Nicole Gesualdo

Nicole Gesualdo has had a wide-ranging career that spans newspaper journalism, higher-education strategy, marketing and communications, commercial aviation, and, in some earlier incarnations, making custom ice-cream cakes and teaching kids how to not flip over a sailboat. Today she is fortunate to be part of the Break Through Tech Chicago team as its communications and marketing person, getting the word out about how a UIC computer science or data science education can help women and nonbinary students to achieve their career goals.

Nicole grew up wanting to be a fighter pilot (you can tell from the list above that this did not happen) at a time when women in the U.S. military were still excluded from doing so.

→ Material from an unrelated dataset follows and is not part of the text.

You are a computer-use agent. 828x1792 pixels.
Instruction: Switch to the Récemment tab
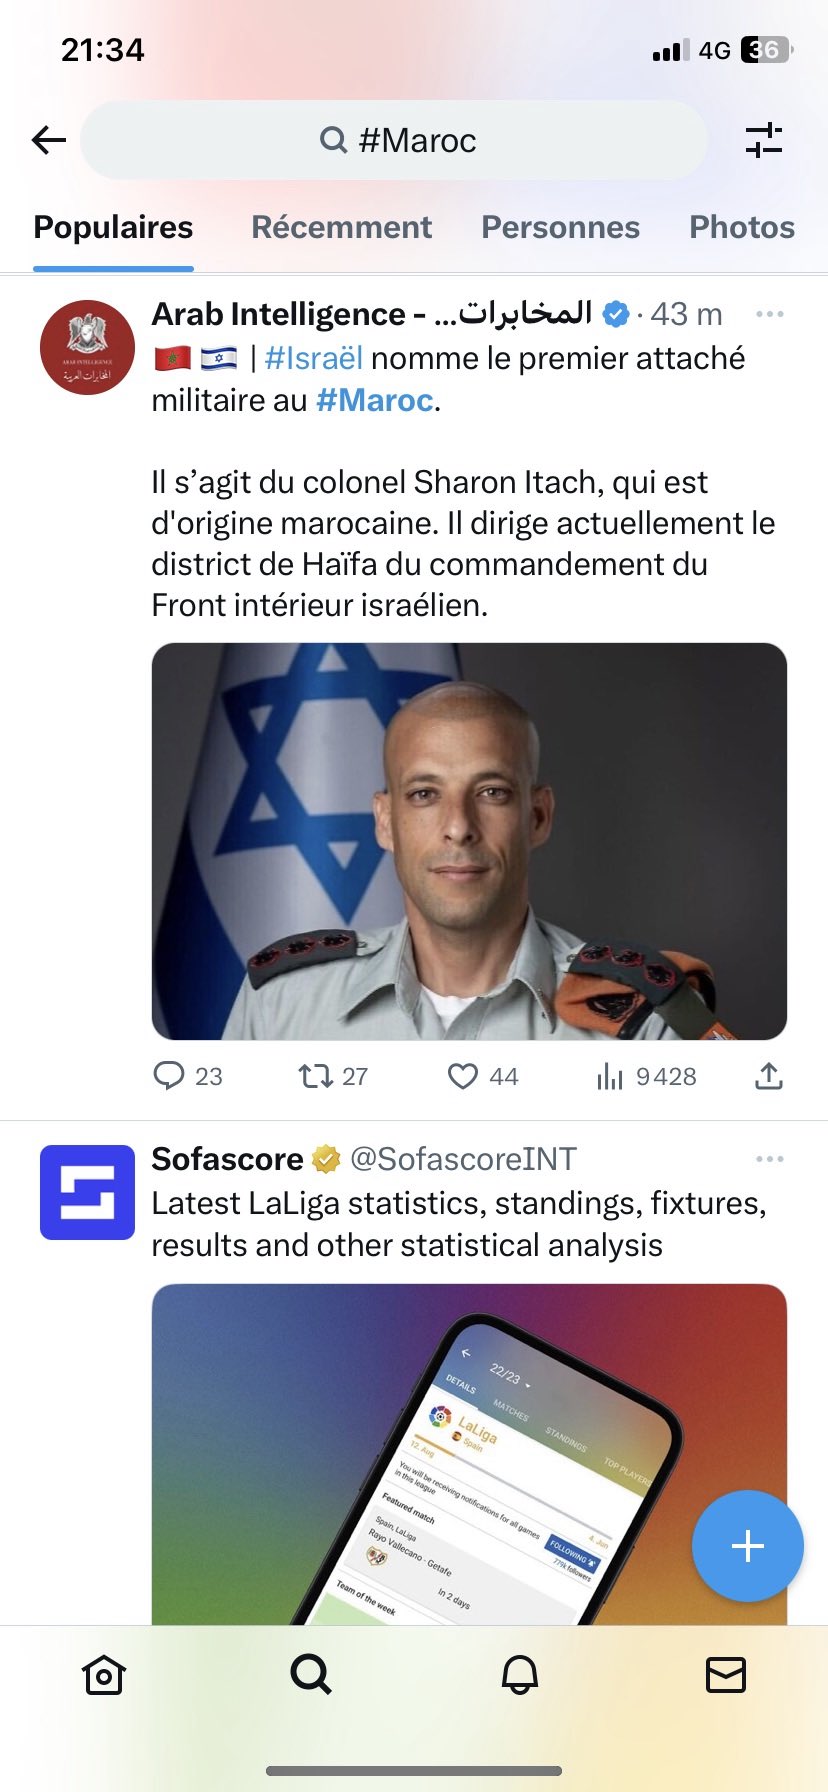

Ever since then, it’s been important to her that every person have the full opportunity to choose whatever field or job they might want. Working with Break Through Tech Chicago gave her the chance to help create and publicize that pathway for women and nonbinary students in Chicago who are interested in technology, especially those who are the first in their families to attend college or who do not come from a place of economic privilege.

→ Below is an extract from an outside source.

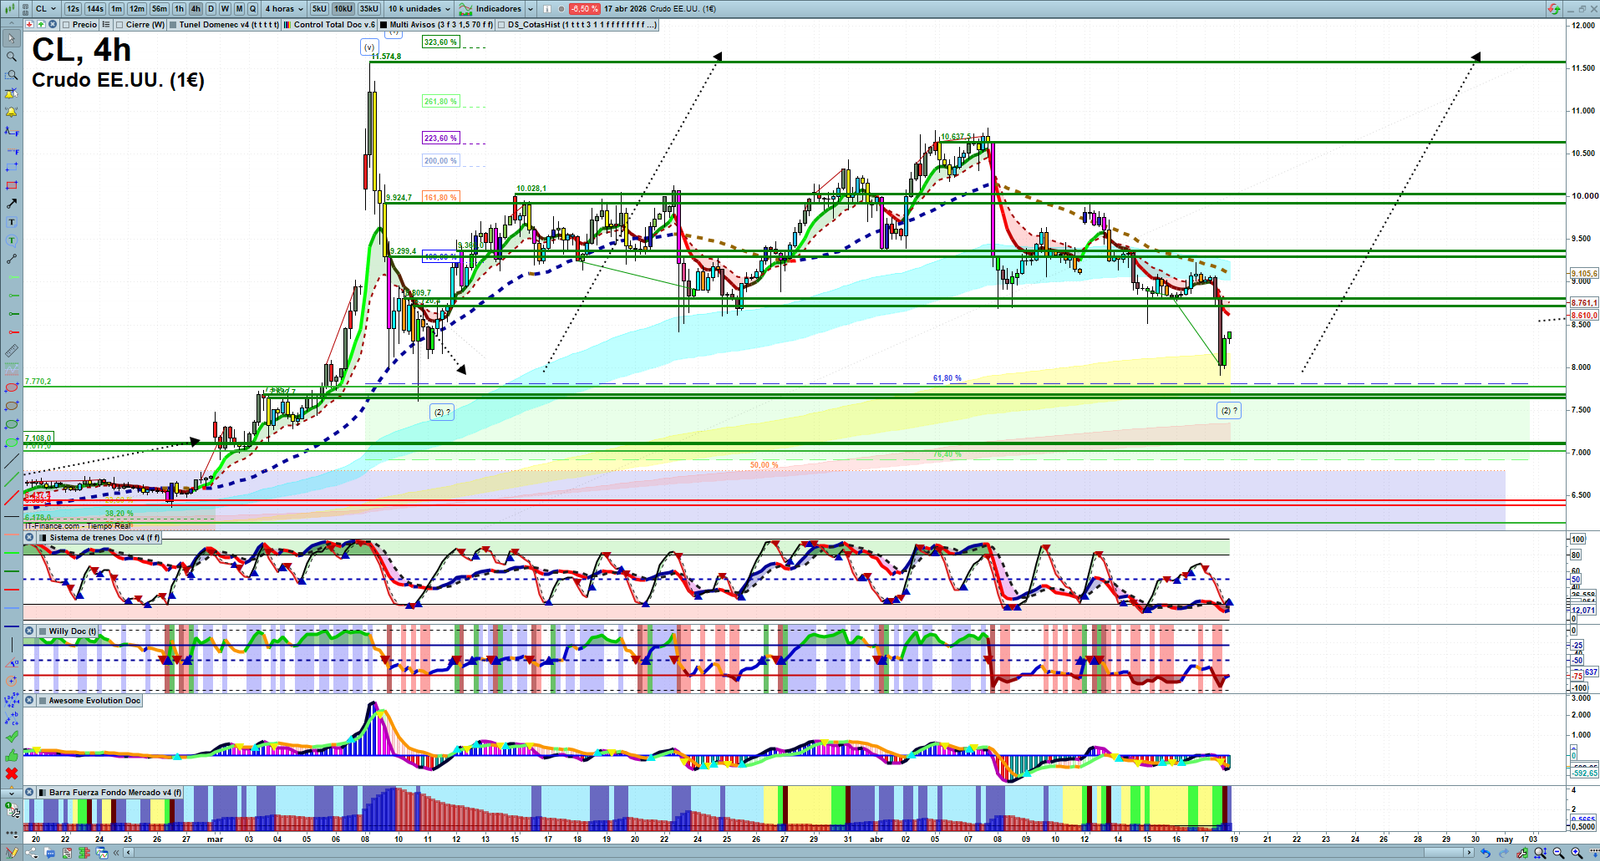Expand the 4 horas timeframe dropdown
The width and height of the screenshot is (1600, 861).
point(284,9)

Raised in Huntington, Long Island, and having spent most of her adult life in Brooklyn and Queens, Nicole will always consider New York home but has discovered rewarding work experiences, amazing new friends, much larger apartments, and even a decent bagel in Chicago, where she has lived since 2018. She holds a PhD in communication from Rutgers University, a master’s in journalism from Columbia University, and a bachelor’s degree in English and psychology from Georgetown. On her off days, you can find her on bike trails, at cake bakeries, sitting at the end of an airport runway watching planes land, hanging out by the water, and accumulating far more hooded sweatshirts than any one person could possibly need.